Hemos elegido como negación la rotación alrededor del eje $X$, pero podríamos haber elegido también la rotación alrededor de $Y$. Pero no lo hicimos, porque la representación de $Y$ en la base computacional es un poco más complicada:

$$Y=\pmatrix{0&-i\cr i&0}$$Observe que yo no le estoy explicando que la rotación alrededor del eje $Y$ en el espacio de Bloch se corresponde realmente a la matriz que estoy presentando. No es difícil de demostrar, pero para abreviar, se lo dejo de momento a su cargo. Lo que ahora nos interesa es si de verdad esta forma tan rara con números imaginarios es realmente una negación. En realidad, es equivalente solamente cuando se trata de transformar los polos. Pero cualquier otro vector dará un vector con una fase rotada. Simplemente, vamos a preferir $X$ como forma estándar de negación.

La tercera matriz de Pauli es, naturalmente, la matriz $Z$:

$$Z=\pmatrix{1&0\cr 0&-1}$$Obviamente, si aplicamos una rotación de 180 grados alrededor del eje $Z$ a uno de los polos, nos quedaremos como al principio.

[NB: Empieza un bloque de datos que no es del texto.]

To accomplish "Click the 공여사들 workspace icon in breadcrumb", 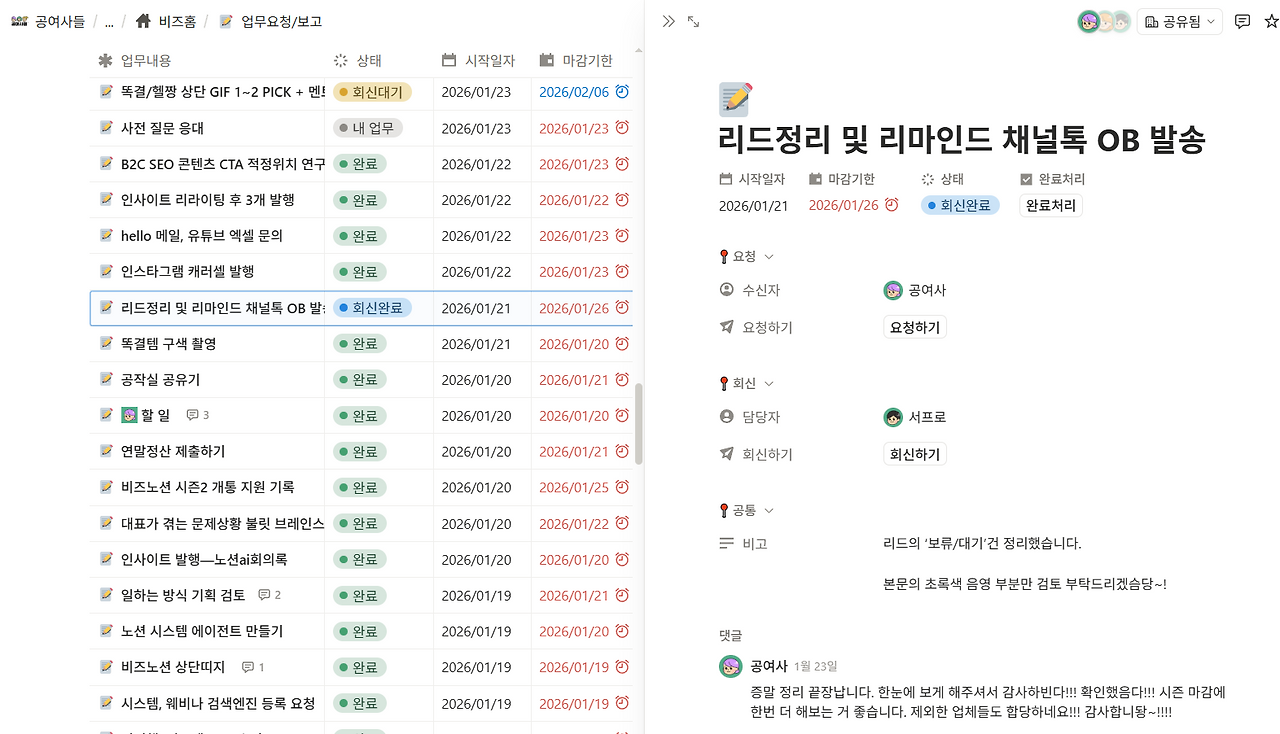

La transformación de Hadamard

Las tres matrices de Pauli sólo nos permiten, de momento, movernos de un polo al otro. ¿Qué tal si quisiéramos mover el estado cuántico al ecuador de la esfera de Bloch? Para eso necesitaremos una de las transformaciones más populares en computación cuántica: la transformación de Hadamard, o de Walsh-Hadamard.

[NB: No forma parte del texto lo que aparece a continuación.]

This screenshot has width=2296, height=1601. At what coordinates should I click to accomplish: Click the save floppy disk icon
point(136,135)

$$H=\frac{1}{\sqrt{2}}\pmatrix{1&1\cr 1&-1}$$Veamos qué efecto tiene esta transformación sobre los vectores de la base computacional:

$$\eqalign{
\frac{1}{\sqrt{2}}\pmatrix{1&1\cr 1&-1}\times\pmatrix{1\cr 0} =& \frac{1}{\sqrt{2}}\pmatrix{1\cr 1} \cr
\frac{1}{\sqrt{2}}\pmatrix{1&1\cr 1&-1}\times\pmatrix{0\cr -1} =& \frac{1}{\sqrt{2}}\pmatrix{1\cr -1}}
$$Utilizando la notación de Dirac:

$$\eqalign{
H\vert 0\rangle =& \frac{1}{\sqrt{2}}(\vert0 \rangle + \vert1 \rangle)\cr
H\vert 1\rangle =& \frac{1}{\sqrt{2}}(\vert0 \rangle – \vert1 \rangle)
}$$O, si recordamos la definición de la base de Hadamard:

$$\eqalign{
H\vert 0\rangle =& \vert+ \rangle\cr
H\vert 1\rangle =& \vert- \rangle
}$$Es decir: la transformación de Hadamard mueve los polos a puntos situados en el ecuador de la esfera de Bloch y alineados con el eje $X$.

Como ejercicio, puede comprobar qué ocurre cuando se le aplica la matriz $X$ a los vectores de la base de Hadamard. No olvide la existencia del fenómeno de la equivalencia de fase: si multiplica los dos componentes por un vector unitario, el estado cuántico que se obtiene es indistinguible del original.

¿Unitarias o hermitianas?

Las cuatro matrices que hemos visto comparten una característica que, aunque no tiene mayor importancia, puede provocar confusión. Las hemos presentado aquí porque son matrices unitarias. Por ejemplo, se cumple que:

$$X^* X = I$$Pero al mismo tiempo, ¡las cuatro matrices son hermitianas o auto-adjuntas! Esto es:

$$X^* = X$$… y, por lo tanto:

$$XX = I$$Recuerde que los operadores hermitianos, en Mecánica Cuántica, se utilizan para definir observables, al ser operadores con valores propios siempre reales. Esto tiene alguna importancia en Física. Pero en Computación Cuántica casi siempre utilizaremos la base computacional, y la coincidencia no tiene mayor consecuencia. Sólo la menciono para no confundir el concepto de operador unitario con el de operador hermitiano.